▶ Records provided
════════════════
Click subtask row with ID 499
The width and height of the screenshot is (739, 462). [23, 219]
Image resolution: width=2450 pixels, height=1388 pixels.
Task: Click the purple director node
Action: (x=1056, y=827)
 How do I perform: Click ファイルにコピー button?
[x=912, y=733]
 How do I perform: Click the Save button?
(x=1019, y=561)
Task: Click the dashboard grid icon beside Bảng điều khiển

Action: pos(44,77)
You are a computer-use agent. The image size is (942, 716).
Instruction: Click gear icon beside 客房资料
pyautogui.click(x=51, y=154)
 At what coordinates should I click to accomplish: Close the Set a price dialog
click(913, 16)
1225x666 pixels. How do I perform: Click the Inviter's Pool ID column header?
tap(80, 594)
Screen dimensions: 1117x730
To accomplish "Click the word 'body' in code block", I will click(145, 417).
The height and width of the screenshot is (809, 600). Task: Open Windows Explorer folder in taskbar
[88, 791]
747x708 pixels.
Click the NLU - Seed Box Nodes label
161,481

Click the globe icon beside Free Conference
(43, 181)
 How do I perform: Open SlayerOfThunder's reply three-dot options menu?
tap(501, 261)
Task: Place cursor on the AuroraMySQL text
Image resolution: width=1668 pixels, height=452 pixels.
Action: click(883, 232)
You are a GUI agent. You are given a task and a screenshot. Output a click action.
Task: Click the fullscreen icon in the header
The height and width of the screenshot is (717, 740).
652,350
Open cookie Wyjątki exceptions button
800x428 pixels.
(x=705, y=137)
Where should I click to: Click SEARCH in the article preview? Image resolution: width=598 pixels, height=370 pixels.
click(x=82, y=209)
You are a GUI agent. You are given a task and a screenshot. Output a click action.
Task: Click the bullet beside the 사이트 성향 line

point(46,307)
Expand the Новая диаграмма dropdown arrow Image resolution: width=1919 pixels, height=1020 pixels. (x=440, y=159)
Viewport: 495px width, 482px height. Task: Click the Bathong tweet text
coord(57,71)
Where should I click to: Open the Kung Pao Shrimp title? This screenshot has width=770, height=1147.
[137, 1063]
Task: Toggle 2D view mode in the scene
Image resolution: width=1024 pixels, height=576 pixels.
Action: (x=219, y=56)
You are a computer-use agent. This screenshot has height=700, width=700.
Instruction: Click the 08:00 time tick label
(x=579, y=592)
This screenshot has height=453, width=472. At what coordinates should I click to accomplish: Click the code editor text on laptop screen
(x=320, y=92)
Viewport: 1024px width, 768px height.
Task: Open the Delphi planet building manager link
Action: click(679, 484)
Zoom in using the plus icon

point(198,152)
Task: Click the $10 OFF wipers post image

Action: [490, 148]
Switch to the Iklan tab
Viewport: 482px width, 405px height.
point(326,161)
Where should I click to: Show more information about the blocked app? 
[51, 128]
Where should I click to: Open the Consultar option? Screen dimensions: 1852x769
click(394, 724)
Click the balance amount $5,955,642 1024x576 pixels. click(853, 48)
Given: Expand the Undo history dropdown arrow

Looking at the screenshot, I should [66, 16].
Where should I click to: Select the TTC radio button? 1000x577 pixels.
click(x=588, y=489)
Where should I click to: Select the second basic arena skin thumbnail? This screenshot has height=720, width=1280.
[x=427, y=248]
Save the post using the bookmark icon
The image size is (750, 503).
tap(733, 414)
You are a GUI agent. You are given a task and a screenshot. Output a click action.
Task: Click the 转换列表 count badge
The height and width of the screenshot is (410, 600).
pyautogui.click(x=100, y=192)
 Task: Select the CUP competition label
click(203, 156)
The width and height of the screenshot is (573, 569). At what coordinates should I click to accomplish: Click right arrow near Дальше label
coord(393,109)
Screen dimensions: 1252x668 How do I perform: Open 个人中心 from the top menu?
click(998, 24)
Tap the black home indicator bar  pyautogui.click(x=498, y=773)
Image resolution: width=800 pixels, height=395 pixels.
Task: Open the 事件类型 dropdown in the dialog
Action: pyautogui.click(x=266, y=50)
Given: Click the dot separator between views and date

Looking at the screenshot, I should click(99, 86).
════════════════
▶ Work to complete
Copy all of the data exactly. Skip nothing.

▶ Response for this exercise
Click subtask row with ID 499
The width and height of the screenshot is (739, 462). [23, 219]
Image resolution: width=2450 pixels, height=1388 pixels.
Task: Click the purple director node
Action: (x=1056, y=827)
 How do I perform: Click ファイルにコピー button?
[x=912, y=733]
 How do I perform: Click the Save button?
(x=1019, y=561)
Task: Click the dashboard grid icon beside Bảng điều khiển

Action: pos(44,77)
You are a computer-use agent. The image size is (942, 716).
Instruction: Click gear icon beside 客房资料
pyautogui.click(x=51, y=154)
 At what coordinates should I click to accomplish: Close the Set a price dialog
click(913, 16)
1225x666 pixels. How do I perform: Click the Inviter's Pool ID column header?
tap(80, 594)
Screen dimensions: 1117x730
To accomplish "Click the word 'body' in code block", I will click(145, 417).
The height and width of the screenshot is (809, 600). Task: Open Windows Explorer folder in taskbar
[88, 791]
747x708 pixels.
Click the NLU - Seed Box Nodes label
161,481

Click the globe icon beside Free Conference
(43, 181)
 How do I perform: Open SlayerOfThunder's reply three-dot options menu?
tap(501, 261)
Task: Place cursor on the AuroraMySQL text
Image resolution: width=1668 pixels, height=452 pixels.
Action: click(883, 232)
You are a GUI agent. You are given a task and a screenshot. Output a click action.
Task: Click the fullscreen icon in the header
The height and width of the screenshot is (717, 740).
652,350
Open cookie Wyjątki exceptions button
800x428 pixels.
(x=705, y=137)
Where should I click to: Click SEARCH in the article preview? Image resolution: width=598 pixels, height=370 pixels.
click(x=82, y=209)
You are a GUI agent. You are given a task and a screenshot. Output a click action.
Task: Click the bullet beside the 사이트 성향 line

point(46,307)
Expand the Новая диаграмма dropdown arrow Image resolution: width=1919 pixels, height=1020 pixels. (x=440, y=159)
Viewport: 495px width, 482px height. Task: Click the Bathong tweet text
coord(57,71)
Where should I click to: Open the Kung Pao Shrimp title? This screenshot has width=770, height=1147.
[137, 1063]
Task: Toggle 2D view mode in the scene
Image resolution: width=1024 pixels, height=576 pixels.
Action: (x=219, y=56)
You are a computer-use agent. This screenshot has height=700, width=700.
Instruction: Click the 08:00 time tick label
(x=579, y=592)
This screenshot has height=453, width=472. At what coordinates should I click to accomplish: Click the code editor text on laptop screen
(x=320, y=92)
Viewport: 1024px width, 768px height.
Task: Open the Delphi planet building manager link
Action: click(679, 484)
Zoom in using the plus icon

point(198,152)
Task: Click the $10 OFF wipers post image

Action: [490, 148]
Switch to the Iklan tab
Viewport: 482px width, 405px height.
point(326,161)
Where should I click to: Show more information about the blocked app? 
[51, 128]
Where should I click to: Open the Consultar option? Screen dimensions: 1852x769
click(394, 724)
Click the balance amount $5,955,642 1024x576 pixels. click(853, 48)
Given: Expand the Undo history dropdown arrow

Looking at the screenshot, I should [66, 16].
Where should I click to: Select the TTC radio button? 1000x577 pixels.
click(x=588, y=489)
Where should I click to: Select the second basic arena skin thumbnail? This screenshot has height=720, width=1280.
[x=427, y=248]
Save the post using the bookmark icon
The image size is (750, 503).
tap(733, 414)
You are a GUI agent. You are given a task and a screenshot. Output a click action.
Task: Click the 转换列表 count badge
The height and width of the screenshot is (410, 600).
pyautogui.click(x=100, y=192)
 Task: Select the CUP competition label
click(203, 156)
The width and height of the screenshot is (573, 569). At what coordinates should I click to accomplish: Click right arrow near Дальше label
coord(393,109)
Screen dimensions: 1252x668 How do I perform: Open 个人中心 from the top menu?
click(998, 24)
Tap the black home indicator bar  pyautogui.click(x=498, y=773)
Image resolution: width=800 pixels, height=395 pixels.
Task: Open the 事件类型 dropdown in the dialog
Action: pyautogui.click(x=266, y=50)
Given: Click the dot separator between views and date

Looking at the screenshot, I should click(99, 86).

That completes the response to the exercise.